NewTuscia – PALERMO – Prenderà il via nei prossimi giorni il nuovo schema fognario/depurativo per la gestione delle acque reflue per gli agglomerati siciliani di Carini, Cinisi e Terrasini, che si trovano oggi in infrazione comunitaria. Si comincerà con un Masterplan degli interventi.

La Struttura del Commissario Unico per la Depurazione Maurizio Giugni ha consegnato formalmente oggi, al raggruppamento affidatario, le attività di indagine e progettazione per l’intervento integrato di Carini, Cinisi e Terrasini.
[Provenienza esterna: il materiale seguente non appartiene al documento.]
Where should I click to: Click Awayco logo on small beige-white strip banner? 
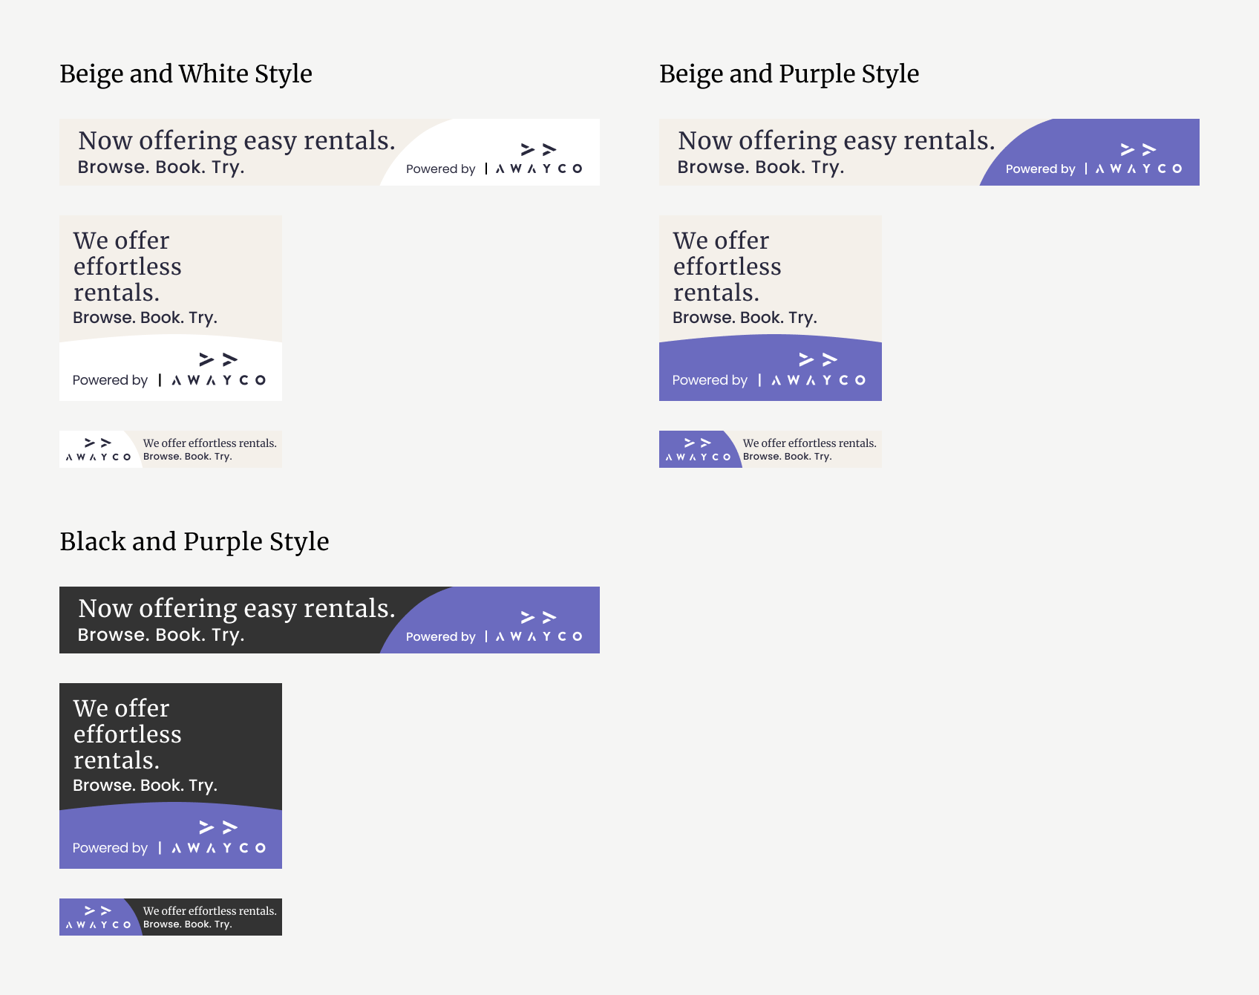[98, 449]
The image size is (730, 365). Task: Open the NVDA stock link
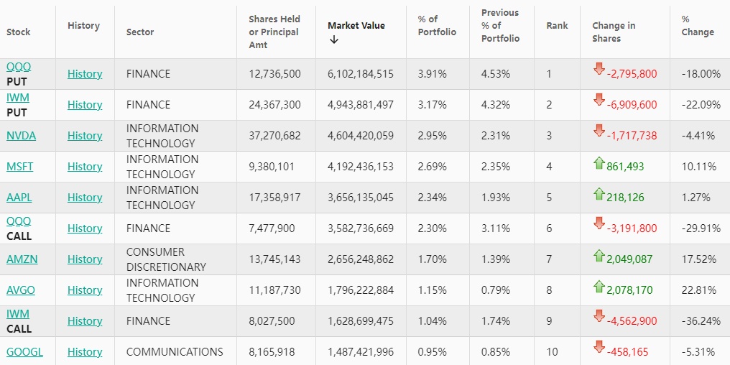tap(21, 136)
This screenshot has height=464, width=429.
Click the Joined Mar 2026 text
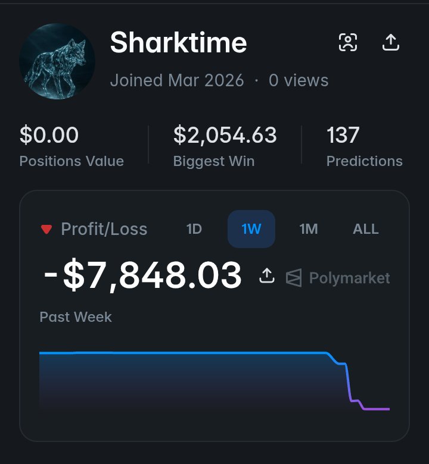[x=177, y=80]
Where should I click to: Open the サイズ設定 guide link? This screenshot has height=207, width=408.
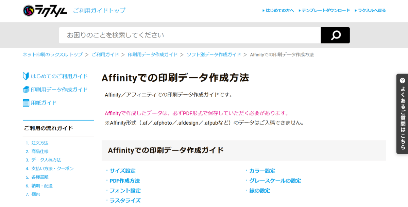122,171
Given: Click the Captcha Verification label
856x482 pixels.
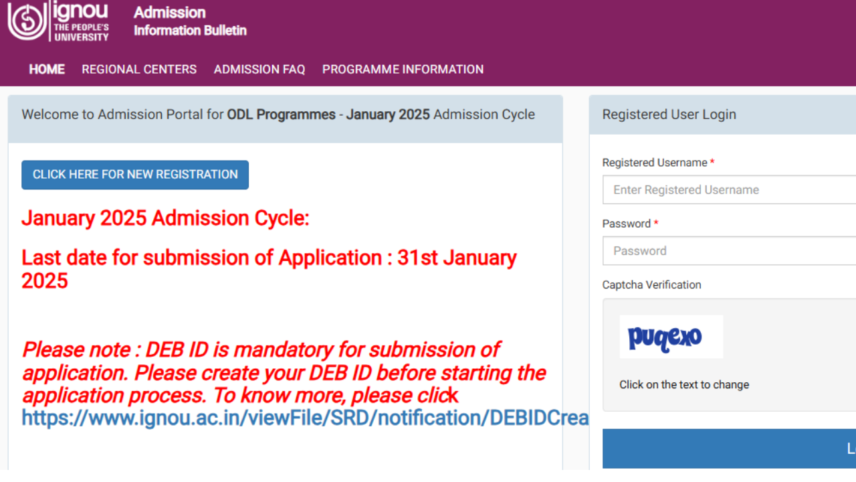Looking at the screenshot, I should point(652,285).

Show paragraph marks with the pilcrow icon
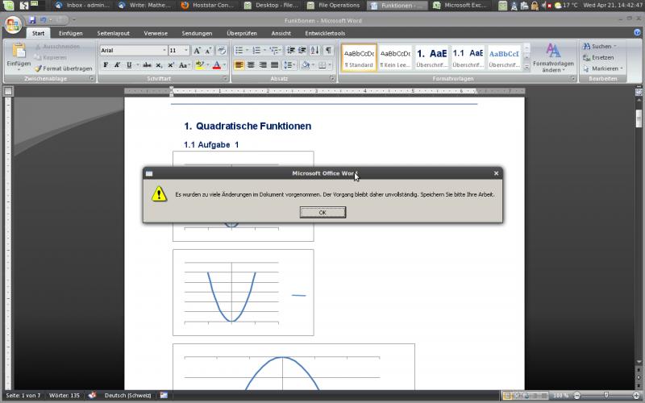[328, 50]
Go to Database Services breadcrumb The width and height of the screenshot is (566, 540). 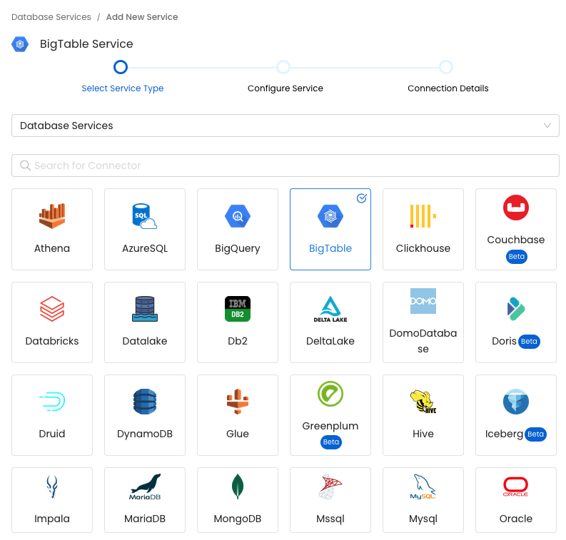[x=51, y=16]
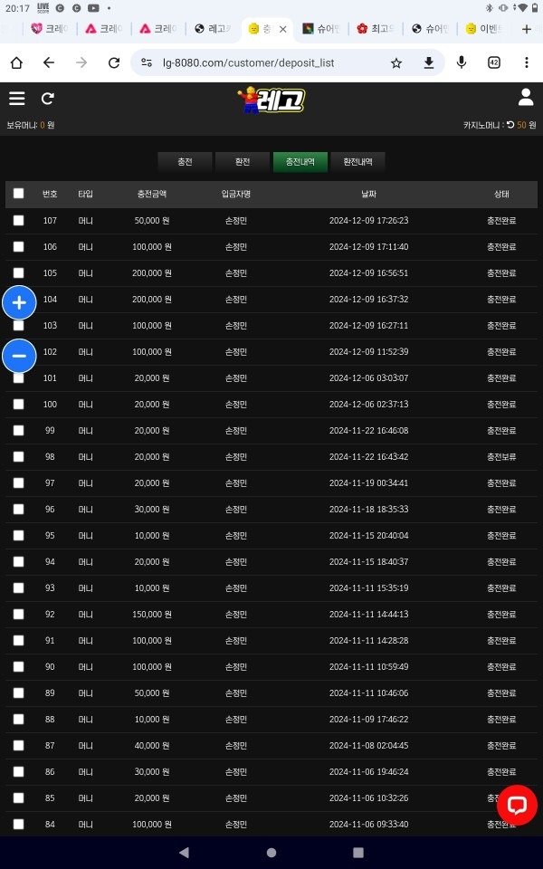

Dopo il Documento di indirizzo alla progettazione e dello studio di fattibilità tecnico-economica che sono già stati realizzati, si è ora nelle condizioni di poter superare le condizioni che hanno portato gli agglomerati di Carini, Cinisi e Terrasini ad essere inclusi nelle sentenze di condanna della Corte di Giustizia Europea C-251/17 e C-85/13 per il mancato rispetto della Direttiva Comunitaria sulle acque reflue.

Il costo complessivo stimato dell’intervento è di circa 28 milioni.

Grazie alla grande collaborazione tra istituzioni, che confermo – ha dichiarato il Sindaco della Città Metropolitana di Palermo, Leoluca Orlando – e al protocollo di intesa tra Anci Sicilia e Commissario, siamo finalmente di fronte a risultati positivi per la realizzazione di un adeguato sistema idrico, utilizzando le risorse europee ed evitando le sanzioni da infrazione di tempi e procedure da parte della stessa Unione Europea erogatrice di finanziamenti “.